Of course, Hollywood weaved real history with a heavy dose of artistic license and came up with an intriguing story of it holding the code to time travel. Throw in a power-obsessed Nazi idealist who aims to change history by going back in time to kill and replace Hitler to win the World War. As Voller the mad scientist puts it, "Yesterday belongs to us... Whoever holds it (the dial) won’t be the King, the Emperor, or the Fuhrer. He’ll be a god." Ya, that's how crazed this villain is, and he's got a team of really bad guys to do the dirty work of killing whoever stands in his way.
All that makes up for hard, fast and furious action that sees all sorts of chases and crashes in all sorts of vehicles across land, sea and air in real world locations . It's like whatever there is that can move - trains, cars, aeroplanes, boats, tuk-tuks - Indy's in it. There's even a horseback pursuit right in the middle of a celebration parade culminating in a subway station that really takes the cake.
And talking about cakes, now there's new icing too - the perfect foil to Indy : a PYT- pretty young thing - certainly not sweet, on the contrary, she packs a powerful punch - literally. Smart and brash, knows what she wants and goes all out to get it - that's Helena Shaw, Indy's god-daughter, who proclaims "Sorry, Indy. I don't do noble.
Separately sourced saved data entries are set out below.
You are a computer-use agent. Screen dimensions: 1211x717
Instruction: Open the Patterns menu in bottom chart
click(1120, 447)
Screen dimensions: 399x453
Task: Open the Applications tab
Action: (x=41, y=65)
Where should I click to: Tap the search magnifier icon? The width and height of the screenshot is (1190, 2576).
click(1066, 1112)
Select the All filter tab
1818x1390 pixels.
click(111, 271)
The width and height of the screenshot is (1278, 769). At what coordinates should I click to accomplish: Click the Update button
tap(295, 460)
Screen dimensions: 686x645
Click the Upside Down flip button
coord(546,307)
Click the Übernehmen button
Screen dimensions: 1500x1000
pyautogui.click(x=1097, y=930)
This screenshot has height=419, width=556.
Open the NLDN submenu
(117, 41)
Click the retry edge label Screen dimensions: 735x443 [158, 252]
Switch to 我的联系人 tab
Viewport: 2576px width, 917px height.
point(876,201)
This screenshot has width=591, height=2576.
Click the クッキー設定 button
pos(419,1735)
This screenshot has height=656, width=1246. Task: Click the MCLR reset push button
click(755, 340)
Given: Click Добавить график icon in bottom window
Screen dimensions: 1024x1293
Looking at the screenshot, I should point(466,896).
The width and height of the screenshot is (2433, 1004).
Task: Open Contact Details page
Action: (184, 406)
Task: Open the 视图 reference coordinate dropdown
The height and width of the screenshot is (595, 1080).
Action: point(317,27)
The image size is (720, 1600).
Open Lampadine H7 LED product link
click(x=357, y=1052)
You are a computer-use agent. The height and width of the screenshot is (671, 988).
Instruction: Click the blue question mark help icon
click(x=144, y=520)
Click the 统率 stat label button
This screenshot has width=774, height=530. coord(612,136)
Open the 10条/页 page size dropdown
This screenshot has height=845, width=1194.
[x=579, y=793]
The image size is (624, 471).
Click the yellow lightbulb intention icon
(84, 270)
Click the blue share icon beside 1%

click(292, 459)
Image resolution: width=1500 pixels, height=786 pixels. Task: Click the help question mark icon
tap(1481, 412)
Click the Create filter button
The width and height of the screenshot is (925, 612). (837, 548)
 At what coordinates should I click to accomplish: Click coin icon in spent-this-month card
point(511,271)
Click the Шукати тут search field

Just hard maths...the only thing you can believe in is cash." Yet she still has a heart left at the end of it all. For she not only stages a fantastic rescue but brings about healing for an old man, who sees no more meaning in life. So after all the mad adrenaline-pumping scenes , it's actually the last 10 minutes of the 2 1/2 hour movie that made me cry.
Actually the emotions had started kicking in as I watched a bored Professor Indiana Jones explaining some ancient history lesson to an even more bored audience of youngsters. What an anti-climax to making history in his hey-days. As his faithful side-kick Sallah reminisced, " I miss the desert. I miss the sea. I miss waking up every morning wondering what wonderful adventure the new day will bring us." Indiana Jones the ultimate adventurer must have felt it every day since he put away his whip and hat to settle for a mundane teaching job. Even worse must be the grief of losing a son to war and the break-up with a wife he still loves. No wonder Indy confesses "Everything hurts."
Obviously it wasn't just the physical aging. The most poignant heart-breaking question he threw back at Helena who was trying to convince him to return to their own time zone came in just 2 words, "For who?" The most terrible feeling in life isn't physical; it's the loneliness and hopelessness of a life that has lost all its meaning; that no one cares anymore anyhow anyway.
I am sure all of us have at one time or another wished we could turn back the clock of our lives, and stay in a certain period where we have experienced the "highs" and never move on to hit the "lows". Surely we have all wished we could somehow go back to erase the mistakes, delete the wrong choices we have made along the way of living.
Well, Indy is in such a hard place he prefers to remain in 214 BC rather than come back to his real-life time in 1969. He is already wounded, physically and emotionally. The Siege of Syracuse is really playing out before him and hey, there's Archimedes himself in the flesh to talk to. The past is way better than his present by all appearances; he's got nothing to lose and all to gain by the looks of it. If he has to die to stay put in 214 BC, so be it.
But that's not what his destiny is. When he asked why Helena saved him, dragging him back into 1969 , she responds so well, "You are meant to be here, Indy." But he still can't see; he's still stuck in the "what for " mode . And then his wife walks in, looks him in the eye and asks pointedly "Are you back, Indy?" That's when the light comes back on in his darkened heart. And to complete it, his buddy Sallah walks in too, kids in tow.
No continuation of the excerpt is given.